Não nos podemos esquecer que existem freguesias, no distrito de Beja, que nem sequer coberturas de rede móvel ainda têm. A pandemia veio revelar de forma mais acentuada todos os problemas decorrentes dessa carência – familiares que se encontram numa outra região do País, ou no estrangeiro, não podem comunicar por telemóvel com os seus entes, nessas freguesias, por falta de acesso a redes móveis. Também no ensino essa privação se manifestou, pois houve alunos que não conseguiram marcar presença nas aulas online, por falta dessa mesma rede.

 

Essa insuficiência de rede digital é localizada ou existe, de um modo geral, por toda a região de Beja?

Essa carência existe, aqui, em vários concelhos. Mesmo ao pé de Beja, às portas de uma capital de distrito, existe um problema dessa natureza, muito vincado, na freguesia de Santa Clara de Louredo (conhecida por Boavista), onde não se consegue ter rede de Internet. Sei que existem outras dificuldades idênticas, de acesso do Pinto, no concelho de Serpa, e em freguesias de Aljustrel. Depois, há freguesias em que existe rede só numa determinada área, não existindo em outras – são as chamadas “zonas negras”. Foi para esta realidade que a moção, por mim apresentada, pretendeu alertar, para que haja investimento capaz de colmatar as assimetrias digitais que até agora se têm verificado entre o litoral e o interior.

 

Considera que essas necessidades revelam um alheamento, por parte dos responsáveis políticos, pelos territórios do interior alentejano?

Os políticos locais tentam sempre alertar o Governo acerca das dificuldades que se vivem no território. Os congressos da Anafre servem também para mostrar as grandes assimetrias que existem num país tão pequeno como Portugal, que contribuem para a desertificação dos territórios do interior, demonstrada nestes últimos censos da população (Censos 2021).

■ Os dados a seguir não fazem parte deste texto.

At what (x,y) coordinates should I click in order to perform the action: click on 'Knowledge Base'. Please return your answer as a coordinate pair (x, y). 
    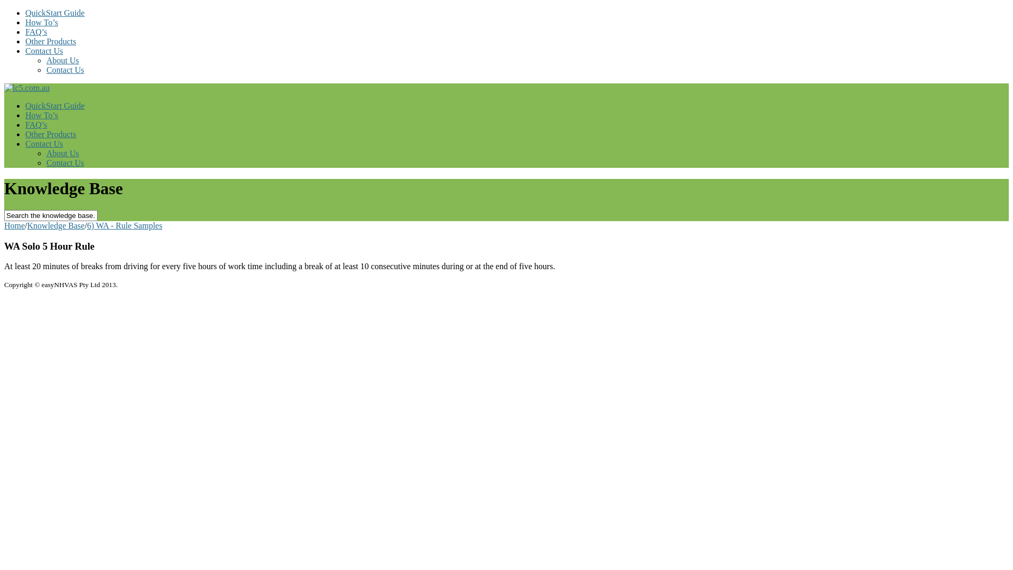
    Looking at the image, I should click on (55, 225).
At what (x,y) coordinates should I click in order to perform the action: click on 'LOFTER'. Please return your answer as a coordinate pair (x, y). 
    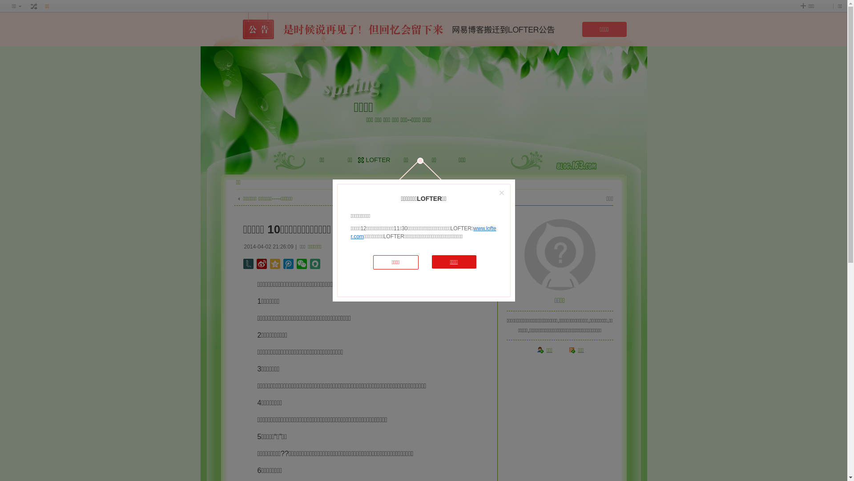
    Looking at the image, I should click on (378, 159).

Há ainda freguesias que não têm sequer uma caixa multibanco, para que as pessoas possam levantar dinheiro ou fazer pagamentos. Veja-se o atraso das acessibilidades físicas, o estado a que chegaram as estradas de Beja, onde não há uma autoestrada que ligue a cidade à capital. Isto vem já de há muitos anos. Há que tentar reverter essa situação, começar a olhar para o território de outra maneira.

 

No âmbito da moção que apresentou, quais as resoluções que considera urgentes serem tomadas?

A instalação de infraestruturas físicas de uma rede de telecomunicação e a criação de incentivos fiscais para quem pretenda instalar-se no interior do País. A pandemia veio demonstrar que, com boas autoestradas digitais, é possível optar por trabalhar e viver fora das grandes cidades. Observou-se que são muitas pessoas que preferem ir para territórios onde haja menos gente e mais espaço físico, para poderem respirar melhor. Há, pois, que criar essas condições, capazes de atrair famílias para o nosso território. Nesse sentido, a rede 5G poderá ser uma mais-valia.

 

Durante a sua comunicação, ao congresso, teve oportunidade de colocar outras considerações?

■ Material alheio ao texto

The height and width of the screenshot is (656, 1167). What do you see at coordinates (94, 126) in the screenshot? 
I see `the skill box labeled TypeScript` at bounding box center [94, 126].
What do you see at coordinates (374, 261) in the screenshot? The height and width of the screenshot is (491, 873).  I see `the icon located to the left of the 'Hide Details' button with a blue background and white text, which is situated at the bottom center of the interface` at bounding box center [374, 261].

Coloquei, entre outras, a questão da necessidade de rever o valor do IMI rústico [Imposto Municipal sobre Imóveis dos prédios rústicos], que deverá ser aumentado, de acordo com o número de hectares. Consideramos que o existente é muito injusto, comparativamente ao IMI dos prédio urbanos, e dou um exemplo: uma família com dois filhos, que vive num apartamento T1 ou um T2, em Beja ou em Beringel, paga de IMI urbano 300 ou 400 euros, e depois tem grandes investidores, empresários agrícolas de amendoais e olivais, que a 500 metros da nossa casa pagam de IMI rústico 30 ou 40 euros, por 50 hectares. É uma injustiça o que se está a passar, a diferença é de um para 1000, de acordo com as contas que nos chegaram. Além disso, a verba do IMI rústico é a que vai para as juntas de freguesia, podendo ser, para estas, uma contrapartida financeira importante. Assim não o é. É preciso que haja uma revisão desse valor.

 

A reversão das freguesias agregadas foi outro dos temas em destaque no congresso, após a entrada em vigor, a 21 de dezembro de 2021, da nova lei que define o regime jurídico de criação, modificação e extinção de freguesias, que revoga a que ficou conhecida como “lei Relvas”, de agregação de freguesias. Quais as principais conclusões ou decisões resultante desta discussão?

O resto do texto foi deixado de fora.